Stored items
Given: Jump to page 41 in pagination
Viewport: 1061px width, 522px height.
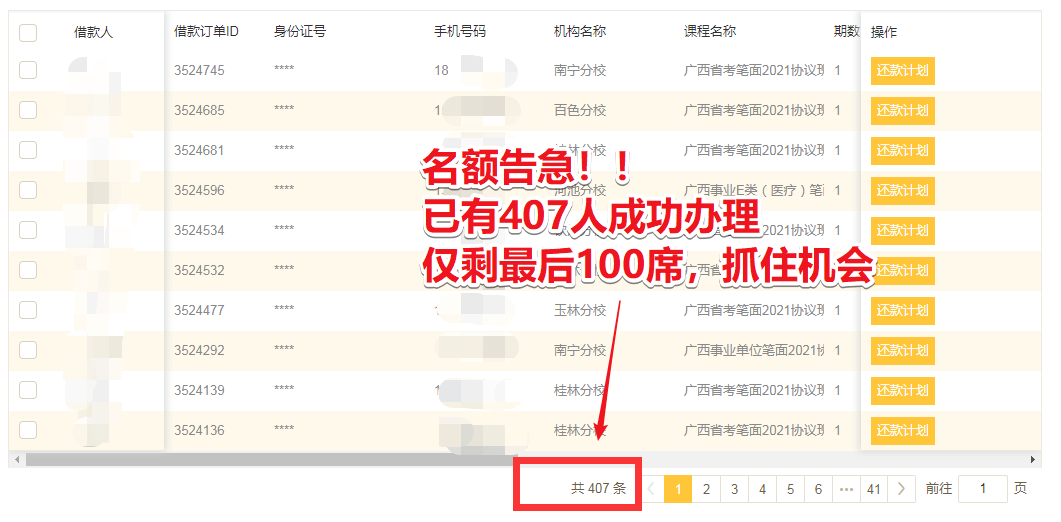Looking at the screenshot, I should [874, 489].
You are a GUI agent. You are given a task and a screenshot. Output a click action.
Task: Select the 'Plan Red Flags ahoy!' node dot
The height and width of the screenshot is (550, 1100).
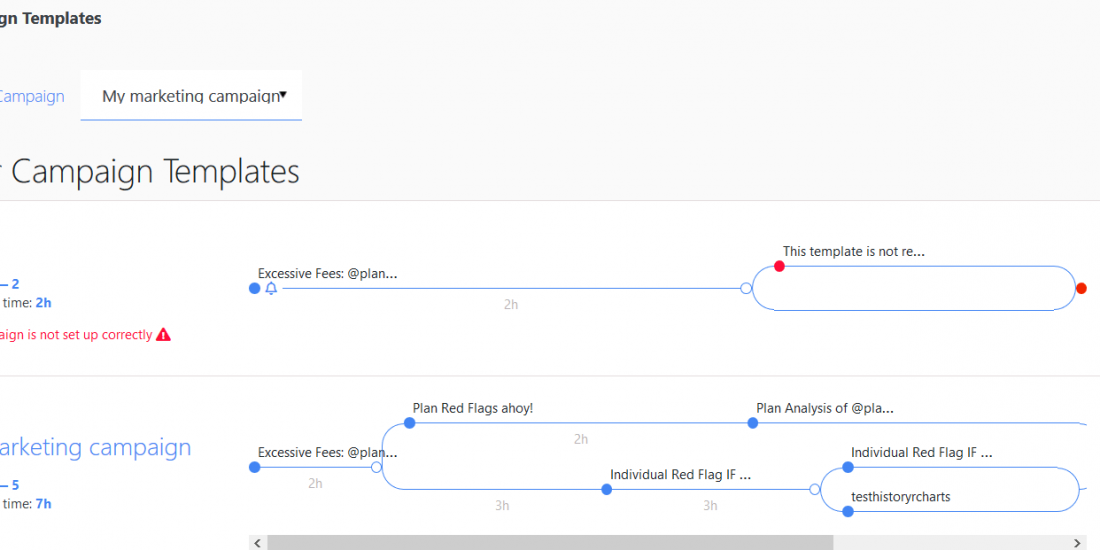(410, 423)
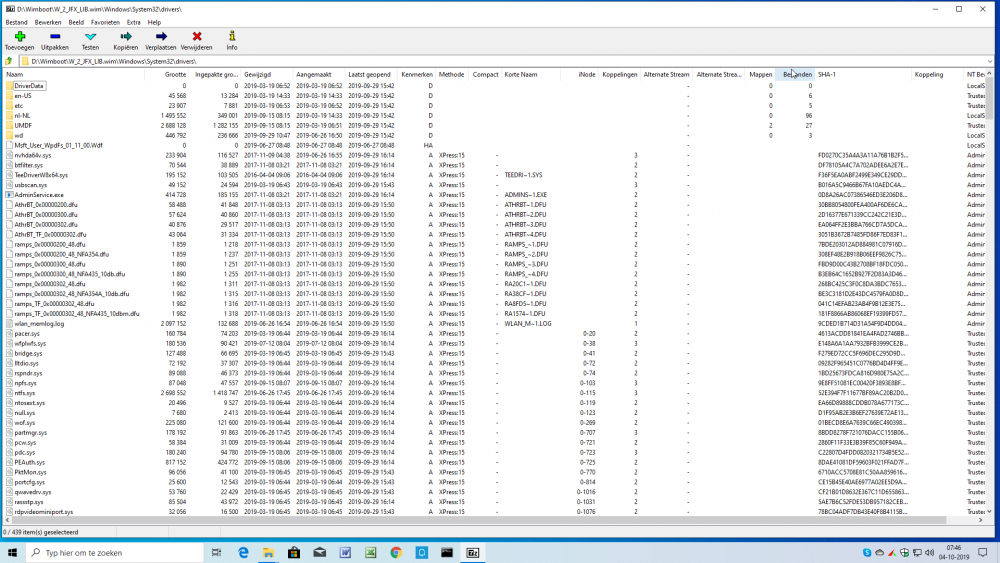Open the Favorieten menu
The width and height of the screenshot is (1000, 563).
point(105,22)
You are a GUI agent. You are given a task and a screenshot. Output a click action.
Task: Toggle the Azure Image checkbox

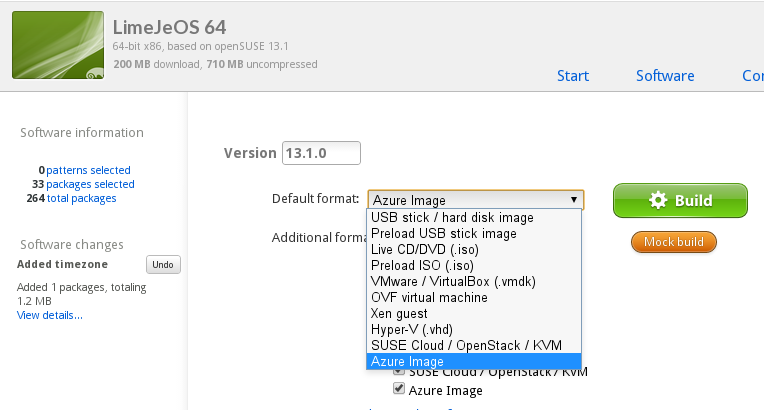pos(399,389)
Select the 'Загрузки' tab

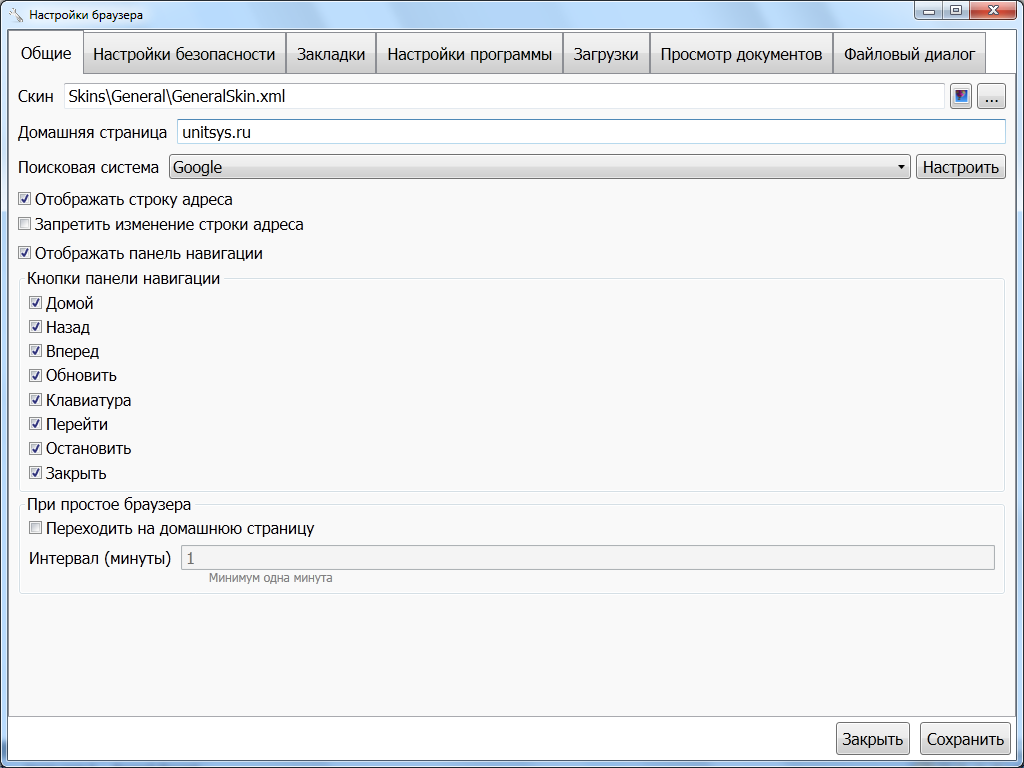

WHAT NEEDS TO BE DONE — Emit the lines of the data above from the one containing "Task: Toggle the Azure Image checkbox" through its final line, both endpoints included. Pictures do not belong in the output.

RESPONSE BOX —
Task: Toggle the Azure Image checkbox

pos(399,389)
Select the 'Загрузки' tab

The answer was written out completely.